## start

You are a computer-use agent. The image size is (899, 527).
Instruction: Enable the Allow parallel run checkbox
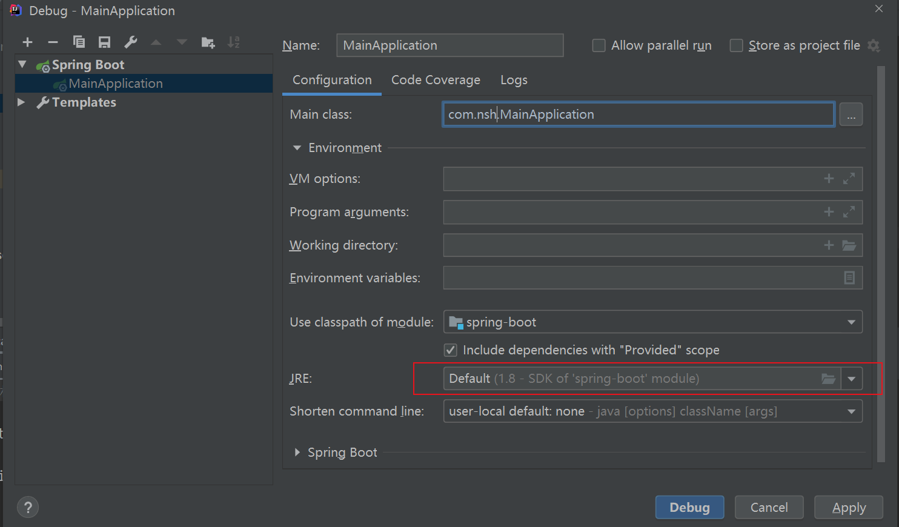(599, 45)
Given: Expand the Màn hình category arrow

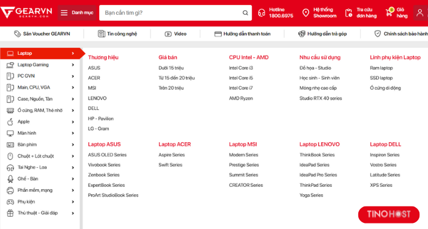Looking at the screenshot, I should pos(73,133).

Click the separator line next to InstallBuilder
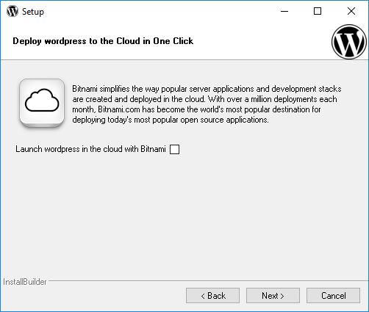(x=207, y=281)
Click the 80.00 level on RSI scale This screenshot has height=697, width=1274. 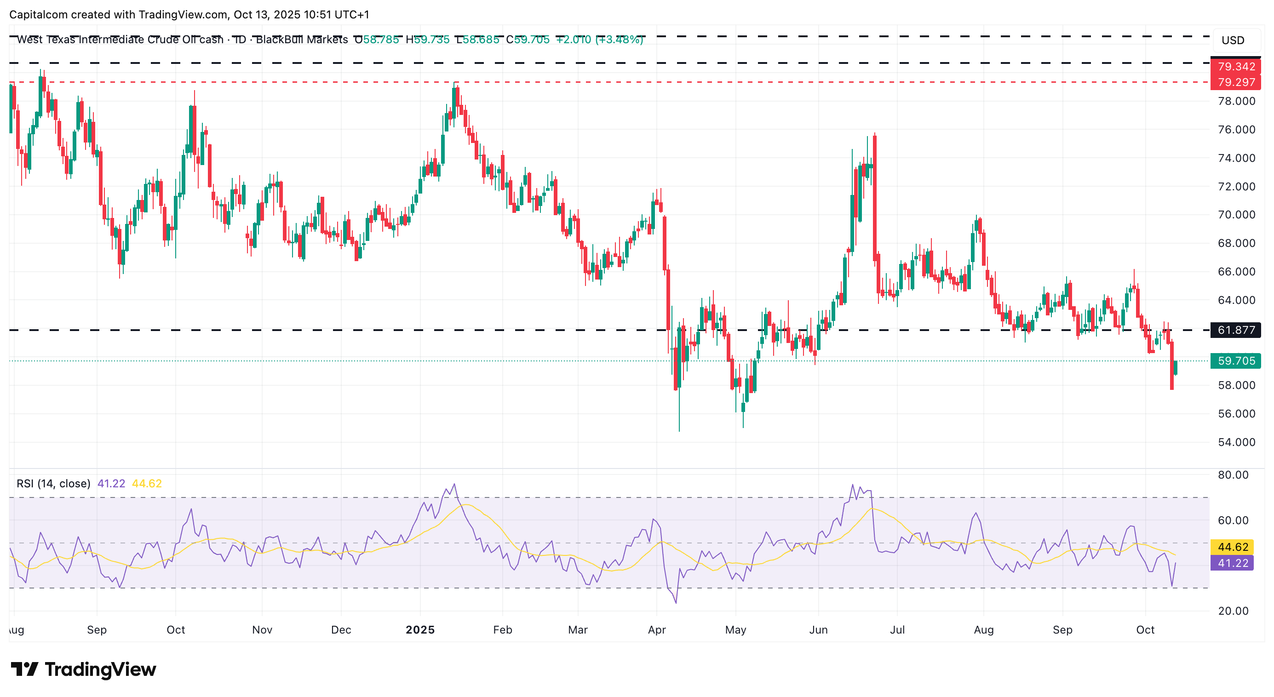1233,475
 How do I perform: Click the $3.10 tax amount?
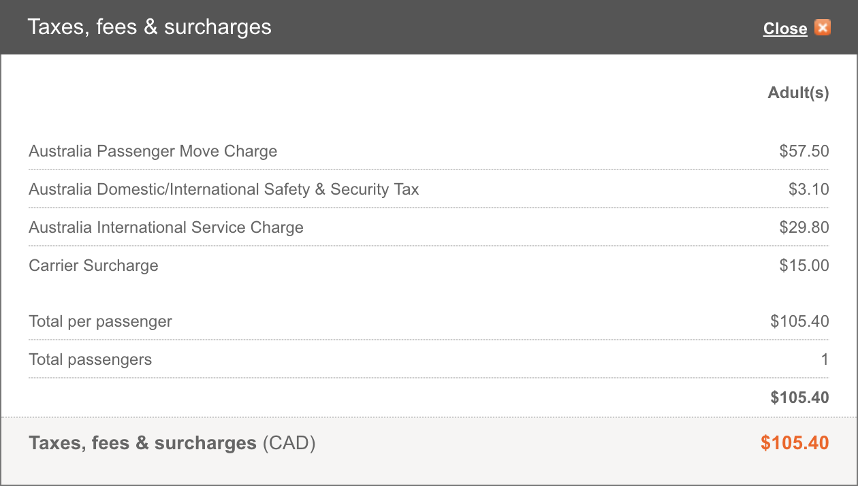pos(809,189)
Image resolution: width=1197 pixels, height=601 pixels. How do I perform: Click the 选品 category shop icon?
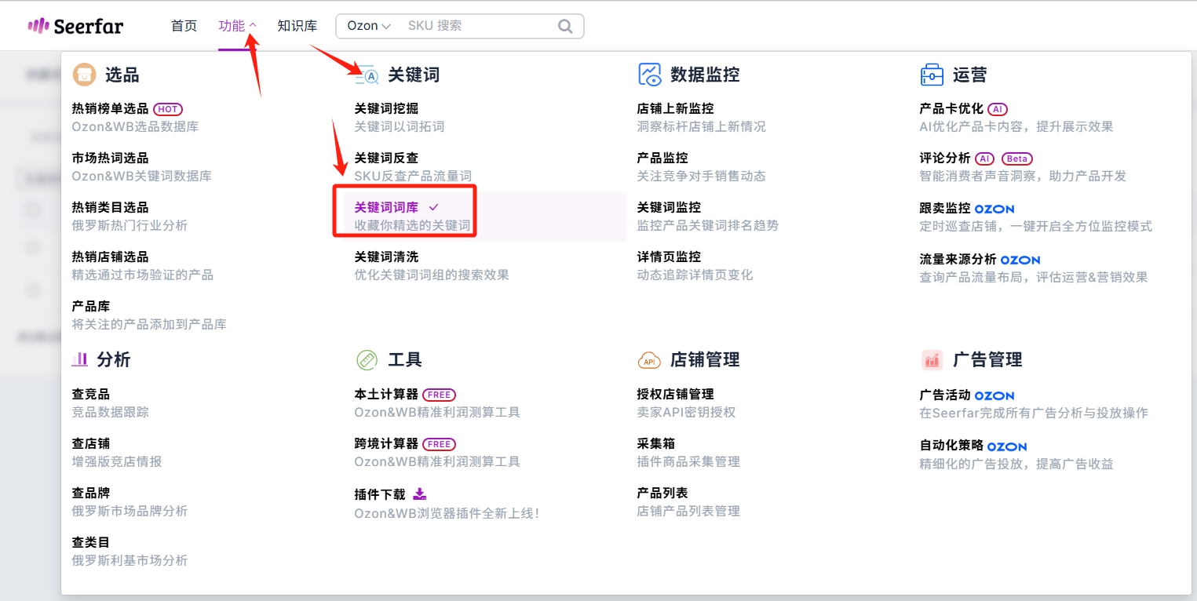point(84,75)
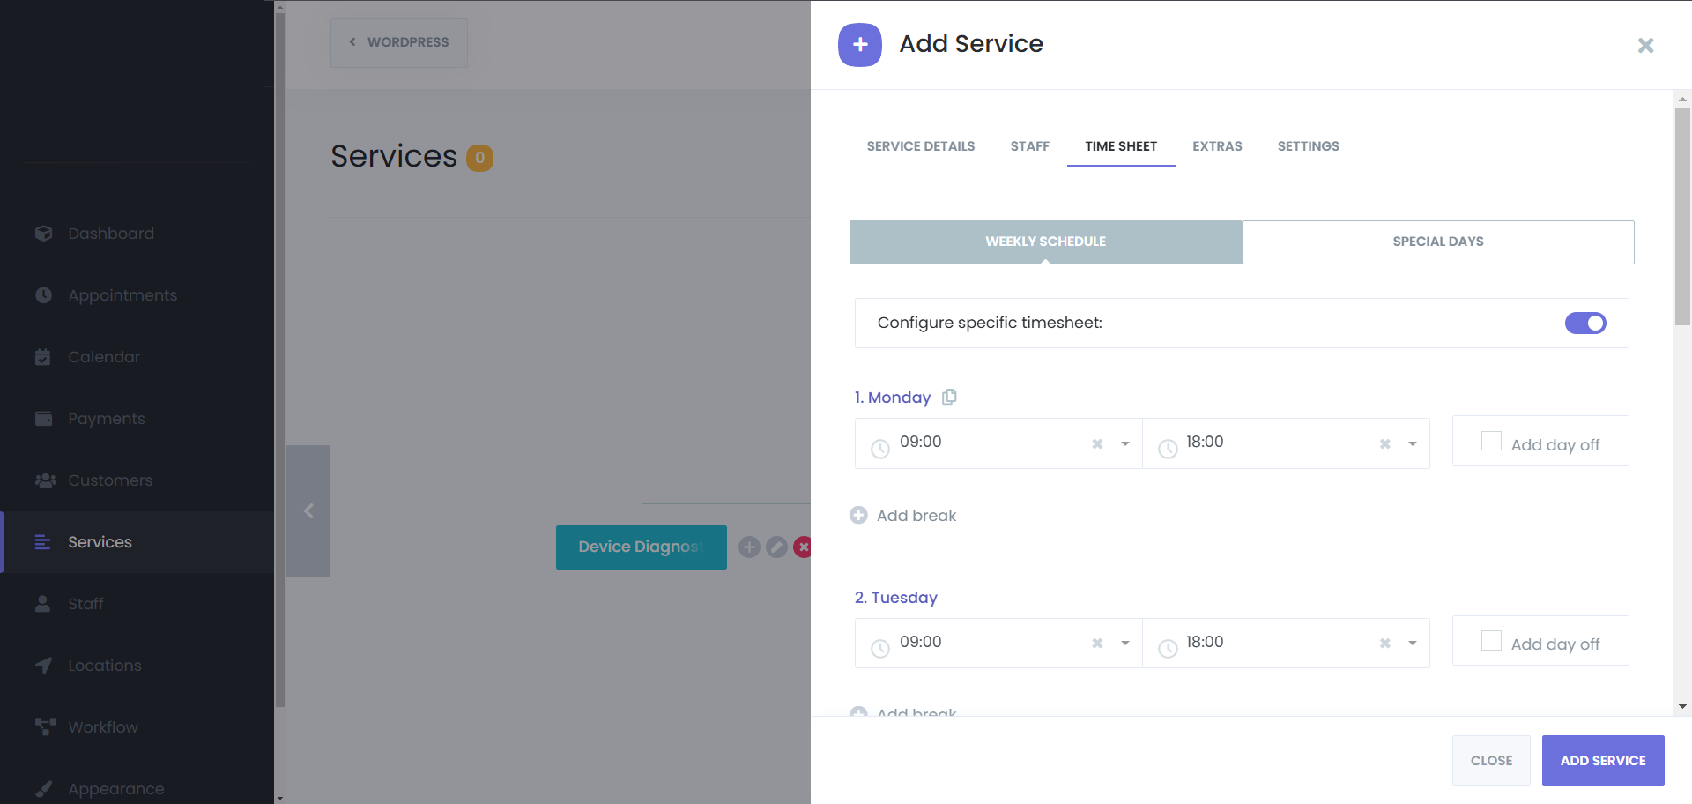Select the Special Days schedule view
The width and height of the screenshot is (1692, 804).
[x=1438, y=242]
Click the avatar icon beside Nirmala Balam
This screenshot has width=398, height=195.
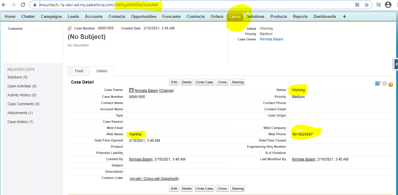click(x=131, y=90)
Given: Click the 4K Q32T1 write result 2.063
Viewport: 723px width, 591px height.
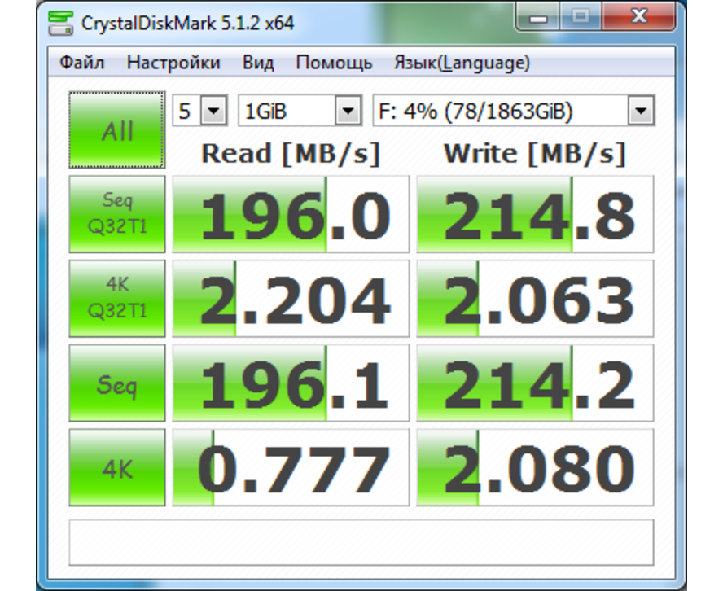Looking at the screenshot, I should coord(535,299).
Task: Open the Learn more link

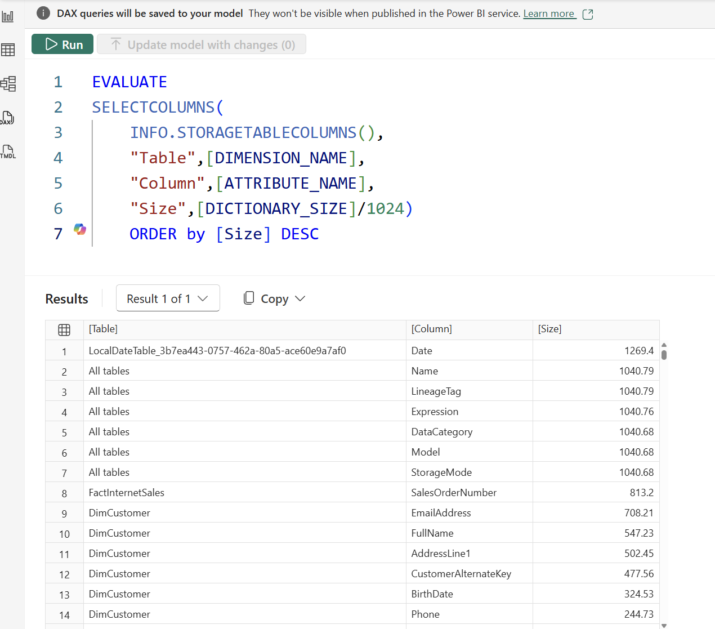Action: (548, 14)
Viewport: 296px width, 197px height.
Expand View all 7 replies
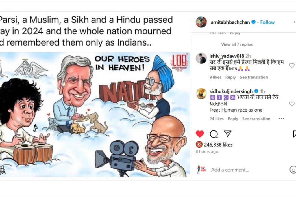pyautogui.click(x=237, y=44)

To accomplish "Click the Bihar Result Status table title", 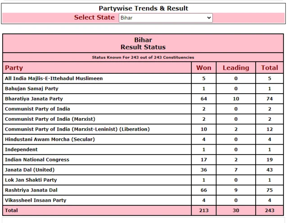I will click(143, 43).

## end

Copy out every line of the listing verbatim, starting from the line containing "Click the avatar icon beside Nirmala Balam" and continuing through the line containing "pyautogui.click(x=237, y=44)", both included. Leave the pictures out of your copy.

Click the avatar icon beside Nirmala Balam
This screenshot has width=398, height=195.
click(x=131, y=90)
Given: Click the 4K Q32T1 write result 2.063
Viewport: 723px width, 591px height.
Looking at the screenshot, I should coord(535,299).
Task: Open the Learn more link

Action: (548, 14)
Viewport: 296px width, 197px height.
Expand View all 7 replies
pyautogui.click(x=237, y=44)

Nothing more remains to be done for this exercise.